Domestic murder traverses cultural and human variation (ethnic) borders I concede, but it is crucial to understand the ignored cultural undercurrents that we are dealing with, and how they impact on many of the fatal situations that have not been abated by high-handed court sentencing. Our lawmakers have never related to the cultural synapses that impact on our impulsive reactions to social matters.

Exposure to different cultures and the sometimes openness of key individuals to explain what may seem one way, but is, in fact, another, plays a definite crucial role of enlightenment against the arrogance of one’s own solidified perspective. I am grateful to have been raised and exposed to two provincial cultures, Afro and Indian, and at the same time to predominant urban values, country and town. Believe me, in the context, I mentioned four different life perspectives based on different social evolutionary experiences. I can remember the brother of two young girls breaking up a playgroup and ordering them home; they lived in a more provincial area of the two villages. They were Indian, the other three girls were neighbours, one Indian and the other two Afro-Guyanese. I met the father the next day, he was a friend of both my godfather and my father, so we had a gaff freedom. I asked him if he didn’t want his daughter to mix with ‘Black people’ (the term used then we sat down by the 40-foot bridge and he explained in current related language that if Indian girls interacted with Afro Guyanese, they will become like them, meaning not conditioned as Indian girls should be, but commanding negotiations on expectations, rather than obeying.

Another incident happened repeatedly that added to his explanation.

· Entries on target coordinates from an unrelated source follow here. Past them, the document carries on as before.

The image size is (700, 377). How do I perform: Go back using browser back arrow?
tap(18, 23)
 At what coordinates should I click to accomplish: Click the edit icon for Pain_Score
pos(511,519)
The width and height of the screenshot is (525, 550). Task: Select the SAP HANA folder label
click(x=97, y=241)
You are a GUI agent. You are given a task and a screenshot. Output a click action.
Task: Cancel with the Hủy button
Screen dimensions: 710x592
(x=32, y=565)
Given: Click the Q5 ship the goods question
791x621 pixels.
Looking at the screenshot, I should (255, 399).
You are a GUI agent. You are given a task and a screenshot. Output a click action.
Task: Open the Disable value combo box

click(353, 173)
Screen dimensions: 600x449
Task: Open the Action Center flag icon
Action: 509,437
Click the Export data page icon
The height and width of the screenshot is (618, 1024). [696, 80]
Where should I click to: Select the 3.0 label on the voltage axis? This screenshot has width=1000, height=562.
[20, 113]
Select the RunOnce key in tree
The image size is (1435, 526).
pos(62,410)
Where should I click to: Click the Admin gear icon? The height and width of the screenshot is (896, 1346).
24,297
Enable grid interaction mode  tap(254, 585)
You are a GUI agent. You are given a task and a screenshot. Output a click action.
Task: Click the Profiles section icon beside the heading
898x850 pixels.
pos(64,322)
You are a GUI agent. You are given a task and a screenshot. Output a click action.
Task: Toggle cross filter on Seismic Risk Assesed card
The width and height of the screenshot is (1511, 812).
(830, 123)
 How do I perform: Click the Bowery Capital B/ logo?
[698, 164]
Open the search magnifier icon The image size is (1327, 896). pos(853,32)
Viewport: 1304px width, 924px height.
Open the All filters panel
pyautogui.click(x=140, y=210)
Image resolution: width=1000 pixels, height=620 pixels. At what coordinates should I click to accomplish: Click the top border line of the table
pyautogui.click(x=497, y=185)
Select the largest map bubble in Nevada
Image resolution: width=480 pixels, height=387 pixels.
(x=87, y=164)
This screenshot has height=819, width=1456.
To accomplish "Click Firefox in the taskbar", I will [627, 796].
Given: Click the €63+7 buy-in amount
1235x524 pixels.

Sohan and Dolly lived next to my godparents. I knew when my godfather came home late; he had to look to the oven and the flask for his dinner. When Sohan came home everyone could hear him abusing Dolly to get up and cook fresh food. My godfather would go across and threaten him to stop ‘or else.’ When I told Dolly’s nephew Michael to talk to his uncle and rough him up, he told me he couldn’t get involved; he said, “that’s not how it works Barry.” But on the other hand, Nicky assaulted Gwenye and her brother came up and punched him around.

Patriarchal is the authority of a man without the capacity to negotiate from the female;matriarchal is the reverence and allowed authority of the female. These systems are ancient, the African matriarchal system traces its roots to ancient Khemet (Egypt) with Ammon Ra as the creative force and Máat the female force as the ‘Lawgiver’ we still say “When Mother gone, family done” after 7-10 thousand years among Afro new-world peoples. Sushil’s letter refers to “an extremely uneasy conversation” that is an understatement, because this is not purely an intellectual discourse, but rooted instead in culture and the historical-religious memory we term dismissively as Mythology.

The gross and medically dangerous practice of child brides is active in the old worlds, but the balance again applies. There, in those areas, children as young as five years old are dragged from childhood, denied an education to be enslaved under the yoke as child brides in certain parts of Asia, the Middle East and Africa. Some brave women seek to intercept this horrible practice; In Afghanistan and Yemen where Islamic extreme patriarchal-ism reigns, the policewoman Malalai Kumar of Kandahar would arrest grown men who violently assaulted their child brides; Malalai was murdered by the Taliban. See –National Geographic June 2011. While in Malawi, African Chief Therasa Kachindamoto nullified all such child marriages, returned them to parents and placed them in the school system, because of her matriarchal stature, she succeeded.

There are no platforms in Guyana to assess either the up or downsides of these systems that are drivers, at times fatal, within our social domestic currents and intercept them with revolutionary practical cultural tools supported by laws that can reshape values.

I have written about the downside of both systems, that if left unaddressed, what they will initiate and summon in retaliation as they borrow and adopt negatives, will continue to be manifest in the consistency of our fatal domestic conflicts and arsons, driven also by inevitable economic changes.